Search code examples
pythonseleniumweb-scrapingaccess-denieddata-extraction

Access denied while scraping a website with selenium in Python


Hi I'm trying to extract information from Macy's website, specifically from this category = 'https://www.macys.com/shop/featured/women-handbags'. But when I access a particular item page I get a blank page with the following message:

Access Denied You don't have permission to access "any of the items links listed on the above category link" on this server. Reference #18.14d6f7bd.1526927300.12232a22

I've also tried changing the user agent with chrome options but it didn't work.

This is my code:

import sys
reload(sys)
sys.setdefaultencoding('utf8')
from selenium import webdriver 
from selenium.webdriver.support.ui import WebDriverWait
from selenium.webdriver.support import expected_conditions as EC
from selenium.webdriver.common.by import By
from selenium.common.exceptions import TimeoutException

url = 'https://www.macys.com/shop/featured/women-handbags'

def init_selenium():
    global driver
    driver = webdriver.Chrome("/Users/rodrigopeniche/Downloads/chromedriver")
    driver.get(url)

def find_page_items():
    items_elements = driver.find_elements_by_css_selector('li.productThumbnailItem')
    for index, element in enumerate(items_elements):
    items_elements = driver.find_elements_by_css_selector('li.productThumbnailItem')
    item_link = items_elements[index].find_element_by_tag_name('a').get_attribute('href')
    driver.get(item_link)
    driver.back()


init_selenium()
find_page_items()

Any idea what's going on and what can I do to fix it?


Solution

  • It's not a selenium oriented solution (all through) but it works. You can give it a try.
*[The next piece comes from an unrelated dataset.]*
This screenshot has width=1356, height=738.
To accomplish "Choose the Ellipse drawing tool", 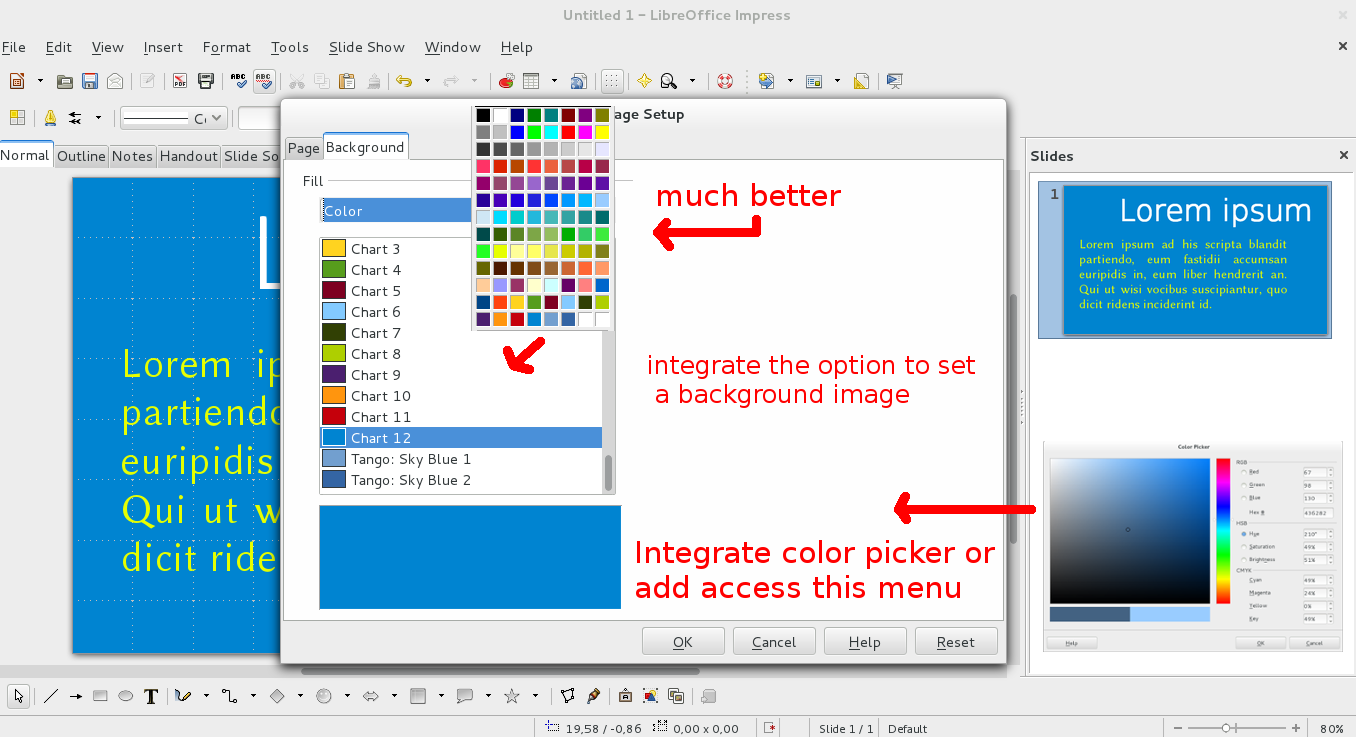I will (125, 696).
    from selenium import webdriver 
    import requests
    from bs4 import BeautifulSoup
    
    url = 'https://www.macys.com/shop/featured/women-handbags'
    
    def find_page_items(driver,link):
        driver.get(link)
        item_link = [item.find_element_by_tag_name('a').get_attribute('href') for item in driver.find_elements_by_css_selector('li.productThumbnailItem')]
        for newlink in item_link:
            res = requests.get(newlink,headers={"User-Agent":"Mozilla/5.0"})
            soup = BeautifulSoup(res.text,"lxml")
            name = soup.select_one("h1[itemprop='name']").text.strip()
            print(name)
    
    if __name__ == '__main__':
        driver = webdriver.Chrome()
        try:
            find_page_items(driver,url)
        finally:
            driver.quit()
    

    Output:

    Mercer Medium Bonded-Leather Crossbody
    Mercer Large Tote
    Nolita Medium Satchel
    Voyager Medium Multifunction Top-Zip Tote
    Mercer Medium Crossbody
    Kelsey Large Crossbody
    Medium Mercer Gallery
    Mercer Large Center Tote
    Signature Raven Large Tote
    

    However, If you stick to selenium then you need to create new instance of it everytime you browse a new url or may be a better option is to clear the cache.